With no Saints to honor today, we note that on this date in 1865 John Wilkes Booth, the assassin of President Abraham Lincoln, was shot and fatally wounded by his pursuers. (Several writers have pursued the theory that Booth was not the man killed, and actually escaped to live either in Texas or Japan; but it has been fairly well established it was Booth who was shot on this date, and that he was really most sincerely dead.)

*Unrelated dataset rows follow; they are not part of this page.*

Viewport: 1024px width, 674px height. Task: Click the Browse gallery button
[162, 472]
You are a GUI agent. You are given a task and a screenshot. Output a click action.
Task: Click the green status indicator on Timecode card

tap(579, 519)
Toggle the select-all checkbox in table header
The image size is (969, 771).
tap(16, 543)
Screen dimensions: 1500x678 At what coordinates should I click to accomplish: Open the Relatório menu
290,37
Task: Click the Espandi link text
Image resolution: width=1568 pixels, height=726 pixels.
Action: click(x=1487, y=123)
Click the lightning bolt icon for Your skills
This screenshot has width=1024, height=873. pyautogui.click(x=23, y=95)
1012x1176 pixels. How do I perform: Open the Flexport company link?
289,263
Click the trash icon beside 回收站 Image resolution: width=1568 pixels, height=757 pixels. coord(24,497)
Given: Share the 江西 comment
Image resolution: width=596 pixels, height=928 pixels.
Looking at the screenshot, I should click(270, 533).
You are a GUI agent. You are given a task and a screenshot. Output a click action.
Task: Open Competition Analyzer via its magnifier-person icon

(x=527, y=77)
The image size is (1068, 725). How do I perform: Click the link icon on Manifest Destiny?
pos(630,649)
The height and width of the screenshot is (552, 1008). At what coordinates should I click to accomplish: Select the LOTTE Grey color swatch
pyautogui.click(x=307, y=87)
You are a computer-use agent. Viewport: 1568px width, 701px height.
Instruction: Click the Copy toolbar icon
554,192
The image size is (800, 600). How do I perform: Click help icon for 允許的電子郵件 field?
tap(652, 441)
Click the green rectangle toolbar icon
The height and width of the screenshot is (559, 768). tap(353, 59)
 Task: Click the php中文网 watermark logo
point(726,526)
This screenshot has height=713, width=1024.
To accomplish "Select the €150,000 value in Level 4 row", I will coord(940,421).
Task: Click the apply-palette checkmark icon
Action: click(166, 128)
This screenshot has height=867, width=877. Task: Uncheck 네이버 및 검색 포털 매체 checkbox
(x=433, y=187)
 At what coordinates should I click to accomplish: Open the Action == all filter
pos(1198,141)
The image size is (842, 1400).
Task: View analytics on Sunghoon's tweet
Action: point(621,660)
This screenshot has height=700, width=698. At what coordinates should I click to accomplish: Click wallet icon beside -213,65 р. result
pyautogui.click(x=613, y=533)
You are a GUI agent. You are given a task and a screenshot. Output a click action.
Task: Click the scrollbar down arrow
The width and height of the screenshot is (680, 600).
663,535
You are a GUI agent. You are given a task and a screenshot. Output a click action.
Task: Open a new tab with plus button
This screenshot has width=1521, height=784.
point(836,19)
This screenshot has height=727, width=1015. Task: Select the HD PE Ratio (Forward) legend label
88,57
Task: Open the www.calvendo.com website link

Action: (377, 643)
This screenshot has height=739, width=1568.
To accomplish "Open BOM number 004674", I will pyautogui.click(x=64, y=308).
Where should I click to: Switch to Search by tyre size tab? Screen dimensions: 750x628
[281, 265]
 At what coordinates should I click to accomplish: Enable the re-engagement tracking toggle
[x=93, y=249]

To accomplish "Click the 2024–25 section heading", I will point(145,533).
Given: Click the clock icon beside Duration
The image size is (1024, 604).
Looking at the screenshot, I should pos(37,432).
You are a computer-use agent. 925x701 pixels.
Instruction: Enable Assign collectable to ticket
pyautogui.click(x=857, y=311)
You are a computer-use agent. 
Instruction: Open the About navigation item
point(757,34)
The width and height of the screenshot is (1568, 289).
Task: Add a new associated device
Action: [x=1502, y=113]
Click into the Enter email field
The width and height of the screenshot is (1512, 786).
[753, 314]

Lieutenant Colonel Everton Conger, an intelligence officer, learned that John Wilkes Booth, the assassin of President Abraham Lincoln, and his associate David Herold (both the subject of a massive manhunt since the assassination of the President on April 14th in Washington, D.C.) were at Richard H. Garrett’s farm, just south of Port Royal, Caroline County, Virginia. Before dawn on Wednesday, April 26th, the soldiers caught up with the fugitives hiding in Garrett’s tobacco barn. David Herold surrendered, but Booth refused Conger’s demand to surrender, saying “I prefer to come out and fight”, and the soldiers then set the barn on fire. As Booth moved about inside the blazing barn, Sergeant Boston Corbett shot him. According to Corbett’s later account, he fired at Booth because the fugitive “raised his pistol to shoot” at them. Conger’s report to Secretary Stanton, however, stated that Corbett shot Booth “without order, pretext or excuse”, and recommended that Corbett be punished for disobeying orders to take Booth alive. Booth, fatally wounded in the neck, and paralyzed by a severed spinal cord, was dragged from the barn to the porch of Garrett’s farmhouse. In his last dying moments, he reportedly whispered “tell my mother I died for my country”. Asking that his hands be raised to his face so he could see them, Booth uttered his last words, “Useless, useless,” and died as dawn was breaking, at the age of 26. In Booth’s pockets were found a compass, a candle, pictures of five women including his fiancée Lucy Hale, and his diary, where he had written of Lincoln’s death, “Our country owed all her troubles to him, and God simply made me the instrument of his punishment.”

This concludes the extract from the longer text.